Muslim Leaders Call For Unity Over Iraq

APPresident Putin standing with Turkmen President Saparmurat Niyazov at the OIC summit in Putrajaya, Malaysia, on Thursday.
PUTRAJAYA, Malaysia -- Delegates at a Muslim leaders' summit struggled on Thursday to agree on the future of postwar Iraq, while President Vladimir Putin, attending his first Islamic summit, rejected post-Sept. 11 perceptions that Islam is a violent faith.

Leaders of the 57-member Organization of the Islamic Conference -- meeting for the first time since the Sept. 11, 2001, terror attacks on the United States -- made repeated calls for unity on the summit's opening day.

A draft resolution hammered out earlier this week by the OIC would have called for the United Nations to play a central role in Iraq and to set a timetable for a return of Iraq's sovereignty, while urging that U.S.-led coalition troops leave as soon as possible.

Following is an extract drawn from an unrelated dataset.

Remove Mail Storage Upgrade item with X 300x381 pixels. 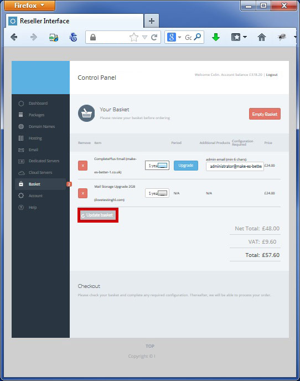83,193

But Iraq's U.S.-chosen Governing Council said it preferred to determine its own schedule. "We say [we] should set a timetable, not somebody else set a timetable for us," council member Mahmoud Othman said.

The OIC represents some 1.2 billion Muslims. Most member states opposed the war in Iraq, and called for a resolution condemning the U.S-occupation. In a measure of the sensitivity surrounding Iraq within the group, host Malaysia had tried to prevent the Governing Council from attending the summit, viewing the body as a U.S. puppet.

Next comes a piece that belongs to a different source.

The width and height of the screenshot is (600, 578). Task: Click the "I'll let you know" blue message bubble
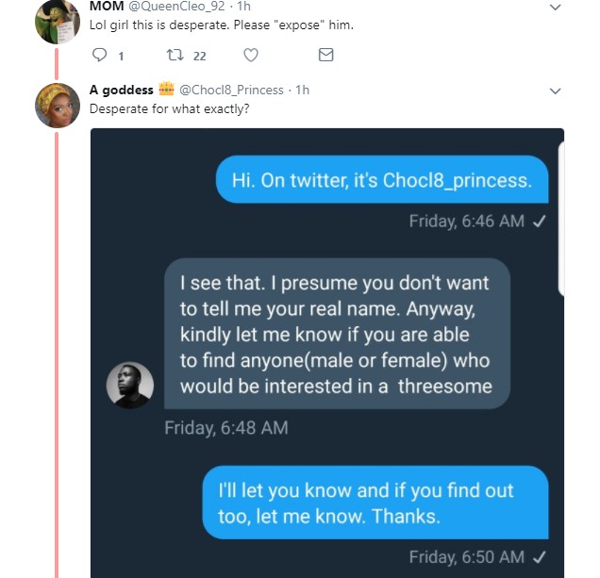click(x=375, y=503)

Othman said the council did not oppose a central role for the United Nations in Iraq's political process, but that it was unrealistic for the world body to control coalition troops. "Whether we like it or not, the forces which go into Iraq will be under the command of the [U.S.-led] coalition," he said.

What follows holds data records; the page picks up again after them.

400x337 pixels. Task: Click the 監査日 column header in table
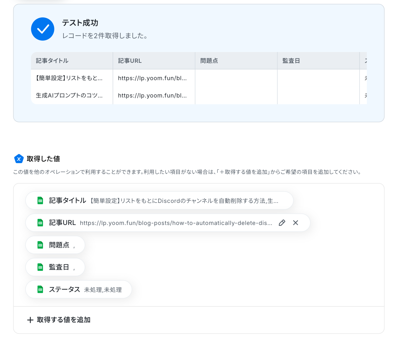click(291, 61)
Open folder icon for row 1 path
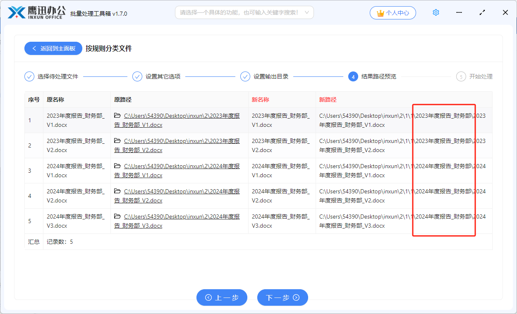The image size is (517, 314). point(117,116)
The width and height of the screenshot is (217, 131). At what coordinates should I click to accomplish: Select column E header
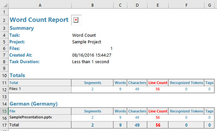point(158,5)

Despite the disputes, leaders remained determined to make a "clear and unequivocal" stand on their hopes for Iraq, Malaysian Foreign Minister Syed Hamid Albar said. Syed Hamid said it was still unclear what form the statement would take -- a resolution or just a weaker declaration -- but "it will be the voice of the OIC."

Mohammed Samhan, the United Arab Emirates' director of international organizations, said the Iraqi Governing Council asked the OIC to scrap its proposed resolution due to U.S. pressure.

At the United Nations on Thursday, the Security Council unanimously passed a U.S. resolution aimed at attracting more troops and money to stabilize Iraq. (See story, page 3.)

Putin, attending the summit as a guest, told delegates that Islam had nothing to do with violence. Delegates have complained that perceptions that terrorism and Islam are linked have become common since the Sept. 11 attacks.

"Russia's position is clear -- terrorism cannot be identified with any religion," he said. Putin's attendance comes despite continuing fighting in Chechnya, which has created friction in the past between Russia and the Islamic world.

"I wish to affirm to you that we shall continue our efforts to achieve political stabilization in [Chechnya] with the involvement of all political forces," Putin said.